The study, involving 8,392 patients with type 2 diabetes and 104,016 non-diabetics who developed a first tumour, was published in Diabetes Care. It showed that those diabetics who had been taking metformin monotherapy for three months prior to their diagnosis of cancer had significantly reduced overall mortality as compared to cancer patients without diabetes.
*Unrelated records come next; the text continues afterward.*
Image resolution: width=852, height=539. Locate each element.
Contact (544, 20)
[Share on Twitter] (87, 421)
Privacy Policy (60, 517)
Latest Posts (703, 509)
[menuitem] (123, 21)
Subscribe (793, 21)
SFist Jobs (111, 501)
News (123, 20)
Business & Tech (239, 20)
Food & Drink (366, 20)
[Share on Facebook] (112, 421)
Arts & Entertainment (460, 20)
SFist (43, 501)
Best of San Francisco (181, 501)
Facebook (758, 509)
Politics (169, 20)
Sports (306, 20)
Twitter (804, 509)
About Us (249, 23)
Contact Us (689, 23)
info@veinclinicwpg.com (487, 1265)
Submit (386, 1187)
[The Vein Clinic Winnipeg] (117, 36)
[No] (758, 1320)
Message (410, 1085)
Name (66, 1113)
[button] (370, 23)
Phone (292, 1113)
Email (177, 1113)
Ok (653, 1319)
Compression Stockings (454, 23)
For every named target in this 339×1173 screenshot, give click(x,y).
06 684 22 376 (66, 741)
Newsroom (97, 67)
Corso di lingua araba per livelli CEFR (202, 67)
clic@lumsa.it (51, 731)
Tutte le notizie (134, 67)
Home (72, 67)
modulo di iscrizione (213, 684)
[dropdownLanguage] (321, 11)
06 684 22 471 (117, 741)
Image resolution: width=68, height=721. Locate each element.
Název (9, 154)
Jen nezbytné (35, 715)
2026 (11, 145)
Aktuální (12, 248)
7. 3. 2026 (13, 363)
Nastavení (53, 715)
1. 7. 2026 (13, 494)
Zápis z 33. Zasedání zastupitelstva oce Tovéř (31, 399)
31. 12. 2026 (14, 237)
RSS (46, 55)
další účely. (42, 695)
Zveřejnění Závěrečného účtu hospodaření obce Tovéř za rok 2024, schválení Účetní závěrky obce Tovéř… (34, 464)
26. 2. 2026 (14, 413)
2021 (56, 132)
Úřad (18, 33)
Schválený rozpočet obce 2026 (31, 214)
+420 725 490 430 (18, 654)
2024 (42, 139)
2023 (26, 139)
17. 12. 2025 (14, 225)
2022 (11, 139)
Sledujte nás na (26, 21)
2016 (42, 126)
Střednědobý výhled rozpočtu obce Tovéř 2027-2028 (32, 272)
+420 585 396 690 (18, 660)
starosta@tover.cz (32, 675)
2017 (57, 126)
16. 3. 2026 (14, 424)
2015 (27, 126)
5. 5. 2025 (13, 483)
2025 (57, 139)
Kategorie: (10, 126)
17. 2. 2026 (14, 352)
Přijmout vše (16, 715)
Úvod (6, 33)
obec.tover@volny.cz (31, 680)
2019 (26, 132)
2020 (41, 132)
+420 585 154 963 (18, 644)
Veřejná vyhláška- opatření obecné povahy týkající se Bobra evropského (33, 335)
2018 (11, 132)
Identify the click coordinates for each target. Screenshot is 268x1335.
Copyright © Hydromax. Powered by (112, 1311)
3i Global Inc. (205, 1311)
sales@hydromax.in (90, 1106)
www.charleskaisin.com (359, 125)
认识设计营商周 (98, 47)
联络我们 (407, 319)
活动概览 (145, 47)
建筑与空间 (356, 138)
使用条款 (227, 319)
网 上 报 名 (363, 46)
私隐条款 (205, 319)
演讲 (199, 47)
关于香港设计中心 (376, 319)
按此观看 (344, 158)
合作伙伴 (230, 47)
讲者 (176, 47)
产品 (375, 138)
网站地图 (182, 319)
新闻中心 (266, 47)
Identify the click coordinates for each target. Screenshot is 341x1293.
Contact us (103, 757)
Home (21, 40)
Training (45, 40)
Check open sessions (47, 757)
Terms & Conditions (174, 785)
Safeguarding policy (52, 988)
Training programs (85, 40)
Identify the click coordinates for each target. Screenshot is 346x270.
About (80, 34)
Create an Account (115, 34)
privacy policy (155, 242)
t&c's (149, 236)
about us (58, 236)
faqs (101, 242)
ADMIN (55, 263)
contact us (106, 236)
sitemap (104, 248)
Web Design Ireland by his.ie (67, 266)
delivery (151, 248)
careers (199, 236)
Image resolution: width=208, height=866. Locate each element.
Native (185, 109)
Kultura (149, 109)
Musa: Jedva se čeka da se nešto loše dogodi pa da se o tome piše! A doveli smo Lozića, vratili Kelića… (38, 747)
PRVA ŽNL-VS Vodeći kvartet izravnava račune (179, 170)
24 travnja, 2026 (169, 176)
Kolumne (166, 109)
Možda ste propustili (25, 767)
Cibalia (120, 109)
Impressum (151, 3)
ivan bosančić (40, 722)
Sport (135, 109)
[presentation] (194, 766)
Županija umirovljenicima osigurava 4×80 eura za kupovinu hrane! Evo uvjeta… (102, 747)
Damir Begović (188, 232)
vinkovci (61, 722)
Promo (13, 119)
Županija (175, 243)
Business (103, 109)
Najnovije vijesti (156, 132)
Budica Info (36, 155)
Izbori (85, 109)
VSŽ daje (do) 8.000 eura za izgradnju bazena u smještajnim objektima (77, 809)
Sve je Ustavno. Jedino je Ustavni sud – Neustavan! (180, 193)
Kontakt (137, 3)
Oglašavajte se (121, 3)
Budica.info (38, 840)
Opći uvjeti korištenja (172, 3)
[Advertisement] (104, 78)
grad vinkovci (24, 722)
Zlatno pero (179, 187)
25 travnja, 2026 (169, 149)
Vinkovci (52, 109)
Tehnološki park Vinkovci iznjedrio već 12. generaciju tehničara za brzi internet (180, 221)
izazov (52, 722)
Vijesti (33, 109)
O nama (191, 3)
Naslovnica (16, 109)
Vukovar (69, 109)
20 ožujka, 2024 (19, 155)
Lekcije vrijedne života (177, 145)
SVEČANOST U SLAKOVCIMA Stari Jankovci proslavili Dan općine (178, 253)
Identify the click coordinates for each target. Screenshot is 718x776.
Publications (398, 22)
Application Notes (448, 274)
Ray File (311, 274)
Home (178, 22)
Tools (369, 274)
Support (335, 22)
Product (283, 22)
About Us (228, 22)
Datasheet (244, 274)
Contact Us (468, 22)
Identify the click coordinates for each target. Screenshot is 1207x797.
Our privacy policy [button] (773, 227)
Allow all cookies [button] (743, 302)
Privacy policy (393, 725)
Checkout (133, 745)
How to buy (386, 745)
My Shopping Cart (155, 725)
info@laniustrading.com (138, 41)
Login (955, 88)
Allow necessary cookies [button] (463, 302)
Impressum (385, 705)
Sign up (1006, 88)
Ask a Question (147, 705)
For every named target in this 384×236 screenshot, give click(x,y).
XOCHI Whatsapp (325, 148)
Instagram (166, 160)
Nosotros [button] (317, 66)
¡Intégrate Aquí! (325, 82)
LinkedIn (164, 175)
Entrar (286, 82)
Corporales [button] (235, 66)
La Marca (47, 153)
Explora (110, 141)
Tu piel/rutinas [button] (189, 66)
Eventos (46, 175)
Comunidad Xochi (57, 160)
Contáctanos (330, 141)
It was also found that cancer mortality is greater for people with diabetes than those without, but that the quite small difference could be due to reduced survival from diabetes, not a worse outcome from the cancer. The research argued that the presence of diabetes was seen to substantially increased mortality in both breast cancer and prostate cancer, but that diabetes was linked with improved lung cancer survival as compared to non-diabetics.
The study follows another recent work that showed exposure to metformin can lessen cellular mutation rate as well as the accumulation of damage to keywordDNA – which claimed that such mutations are directly involved in carcinogenesis, but that reducing cancer risk by inhibiting the mutation rate could be a feasible option.